▶ Source passage:
The Grizzlies' second-round series with the Oklahoma City Thunder tips off at noon today. With very little time to work through this match-up, a quick, instant-reaction take on how this series may shape up:
1. What does the first-round tell us about these teams?
As impressive as the Grizzlies were in upsetting the top-seeded San Antonio Spurs, the Thunder might have been even more impressive with their five-game dismissal of a surging Denver Nuggets team.
Both the Grizzlies and Thunder come into this series with their "A" game clicking: For the Grizzlies, that means frontcourt duo Zach Randolph and Marc Gasol, who combined to average 36 points and 21 rebounds while physically controlling the series. For the Thunder, that means dynamic perimeter duo Kevin Durant and Russell Westbrook, who combined to average 56 points a game in an uptempo series against the Nuggets.
As with the Spurs series, this will be a battle of "inside" vs. "outside." Inside prevailed for the Grizzlies in the first round, but this time the team faces a younger, more dynamic opponent that seems to be peaking at the right time.
2. How meaningful was the regular-season series?

▶ Exercise set:
[a] In the series preview, reproduce word for word the passage from "As impressive as" up to and including "the right time.".
[b] List every player the series preview names.
[c] According to the series preview, how many points a game did Kevin Durant and Russell Westbrook combine to average against the Nuggets?

▶ Entries provided:
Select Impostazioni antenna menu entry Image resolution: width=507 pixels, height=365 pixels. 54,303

* * *

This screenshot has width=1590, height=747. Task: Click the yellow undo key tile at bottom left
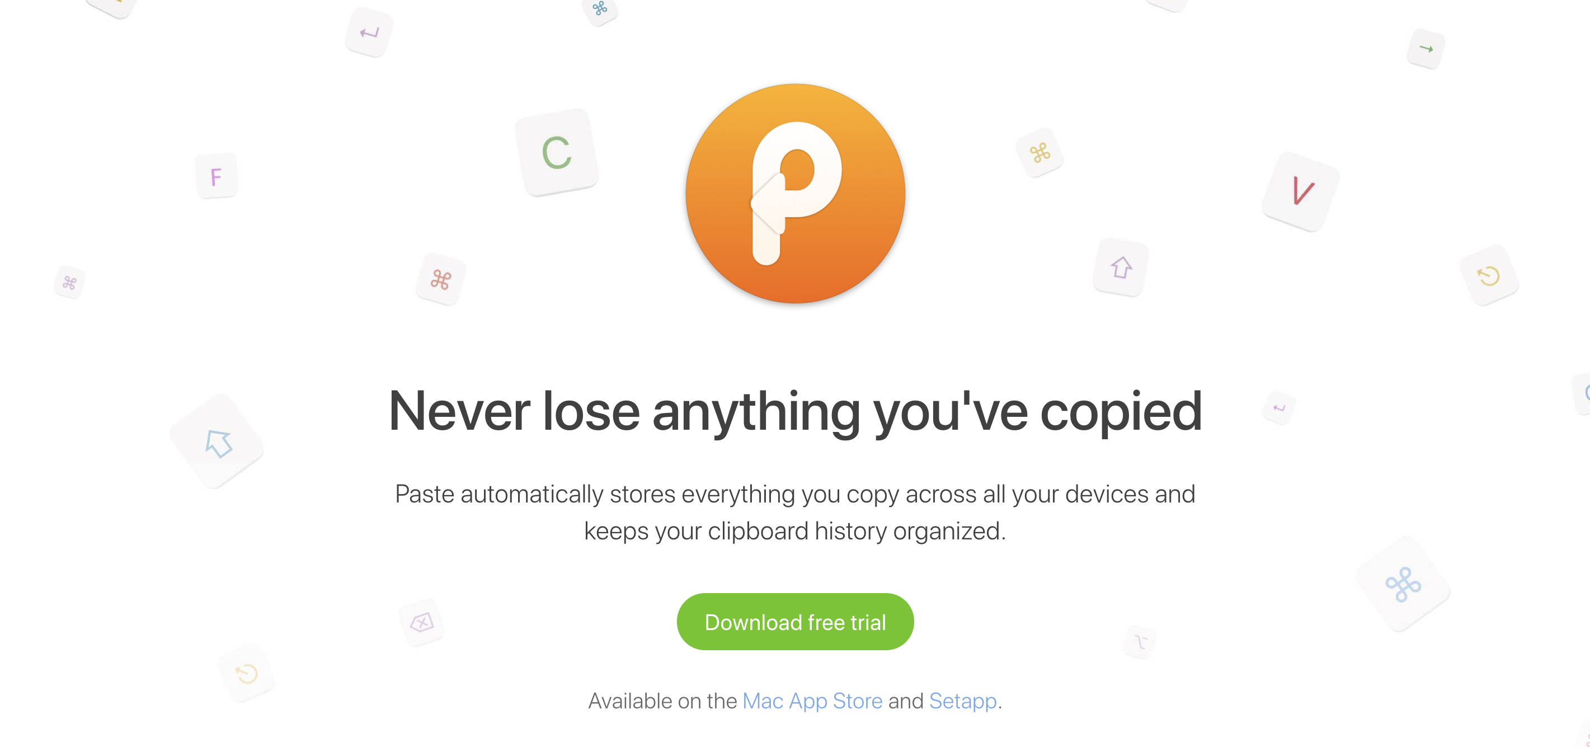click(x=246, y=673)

▶ Answers per task:
[a]
As impressive as the Grizzlies were in upsetting the top-seeded San Antonio Spurs, the Thunder might have been even more impressive with their five-game dismissal of a surging Denver Nuggets team.
Both the Grizzlies and Thunder come into this series with their "A" game clicking: For the Grizzlies, that means frontcourt duo Zach Randolph and Marc Gasol, who combined to average 36 points and 21 rebounds while physically controlling the series. For the Thunder, that means dynamic perimeter duo Kevin Durant and Russell Westbrook, who combined to average 56 points a game in an uptempo series against the Nuggets.
As with the Spurs series, this will be a battle of "inside" vs. "outside." Inside prevailed for the Grizzlies in the first round, but this time the team faces a younger, more dynamic opponent that seems to be peaking at the right time.

[b] Zach Randolph, Marc Gasol, Kevin Durant, Russell Westbrook

[c] 56 points a game.